All excess cash flow (after payment of items higher in the waterfall)
deposited into the reserve. Released upon cash sweep event cure.
- Special-purpose reserves: Transaction-specific reserves (e.g., for
pending litigation, earn-out payments, or franchise transition costs)
with defined release conditions.
- General provisions:
- All reserve accounts are Eligible Accounts (FDIC-insured or invested
in permitted investments).
- Lender has sole dominion and control.
- Reserve funds are additional collateral for the loan.
- Borrower bears all costs of establishing and maintaining accounts.
- Interest earnings credited to the applicable reserve account.
- Upon payment in full (no default), all reserve funds returned to
borrower.
9. Property Release (Portfolio Loans)
Lender's Desired Position
- No right to release individual properties.
- If release is permitted, 125%+ of allocated loan amount must be prepaid.
- Release limited to one property during the entire loan term.
- Remaining portfolio must satisfy stringent financial tests post-release
(DSCR, debt yield, LTV).
- Rating agency confirmation required (if securitized).
- Full exit fee and yield maintenance payable on release prepayment.
- Release price based on lender's appraisal or underwritten value (not
allocated loan amount).
Borrower's Desired Position
- Right to release up to 2–3 individual properties during the loan term.
- Release price at 110%–115% of the allocated loan amount.
- Post-release financial tests at reasonable thresholds.

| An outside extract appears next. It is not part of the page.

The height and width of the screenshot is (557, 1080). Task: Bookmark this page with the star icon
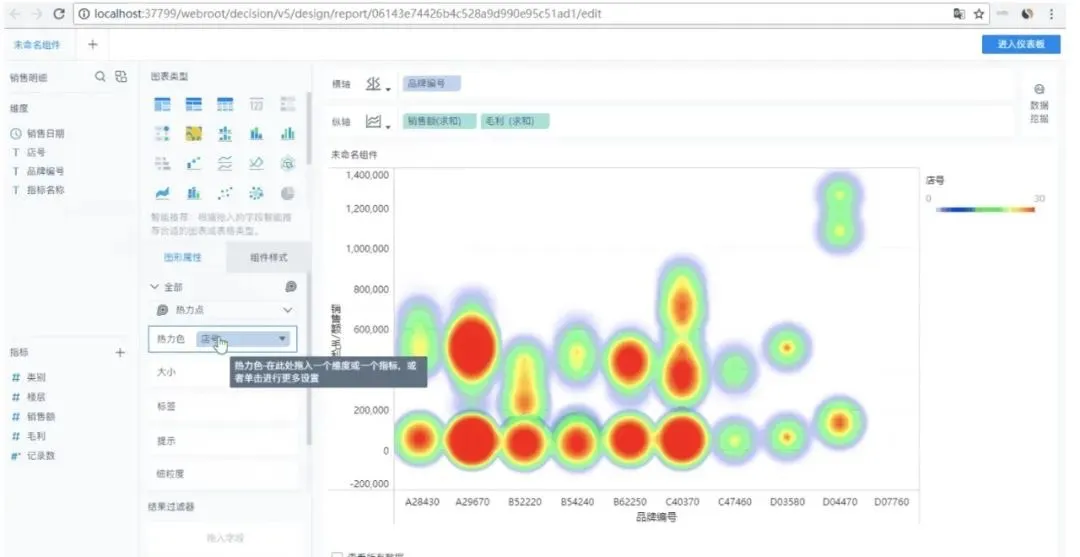tap(979, 15)
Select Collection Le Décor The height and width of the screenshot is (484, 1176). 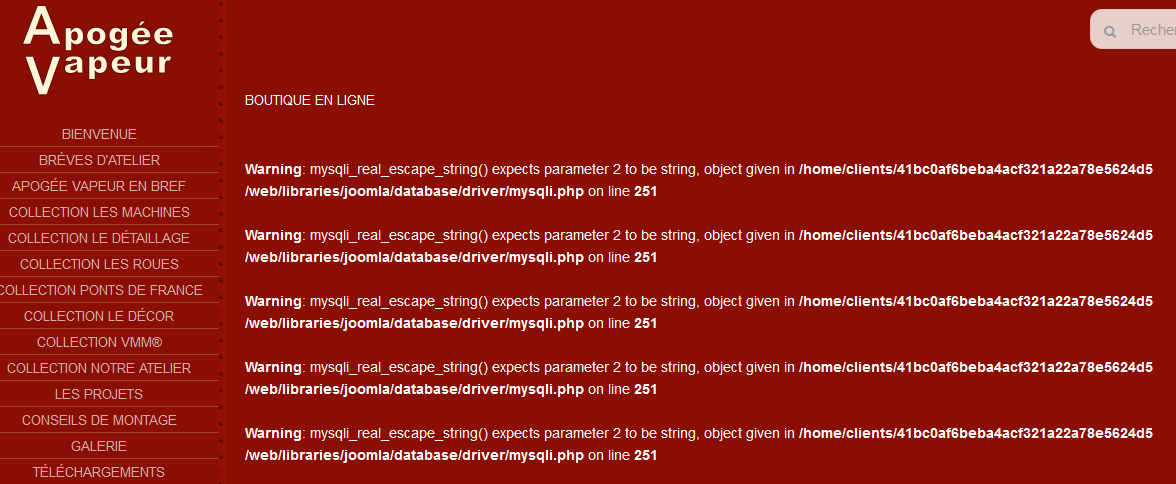tap(99, 316)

- No rating agency confirmation required (or deemed confirmed if no
response within 30 days).
- Exit fee and interest through end of interest period payable, but no
yield maintenance after the lockout period.
- Release price paid from sale proceeds without additional equity required.
- Broad conditions: no Event of Default; SPE compliance maintained; lien
releases and opinions delivered.
- Allocated loan amounts and release prices specified in a schedule.
Market Benchmark
- Number of releases: Up to two (2) individual properties during the
entire loan term (including any extension terms).
- Prepayment amount: Not less than the Release Price for the applicable
property (typically 105%–125% of the allocated loan amount, as specified
in a schedule).
- Release conditions:
- No Event of Default.
- Prepayment treated as voluntary (exit fee, interest through end of
interest period, and yield maintenance if within lockout period all
payable).
- Remaining loan parties continue to be SPEs.
- If securitized: additional insolvency opinion, REMIC opinion, rating
agency confirmation.
- Post-release DSCR, debt yield, and LTV tests met for remaining
portfolio.
- Pro rata prepayment of mezzanine loan (if applicable).
- Release documents submitted 20+ days in advance.
- Borrower pays all recording charges, filing fees, taxes, and
servicer fees.
10. Default Provisions and Cure Periods
Lender's Desired Position
- Short cure periods: 5 days for monetary defaults, 15 days for
non-monetary defaults.
- No cure period for transfer violations, bankruptcy, or SPE breaches.
- Automatic acceleration upon insolvency events.
- Broad cross-default with all other loan documents and mezzanine loan.
- Default rate: 5%+ above the applicable rate.
- Late payment charge: 5% of the delinquent amount.
Borrower's Desired Position
- Monetary defaults: 7–10 business day cure period after written notice.
- Non-monetary defaults: 30-day cure period after notice, extendable for
an additional 60–90 days if diligently pursuing cure.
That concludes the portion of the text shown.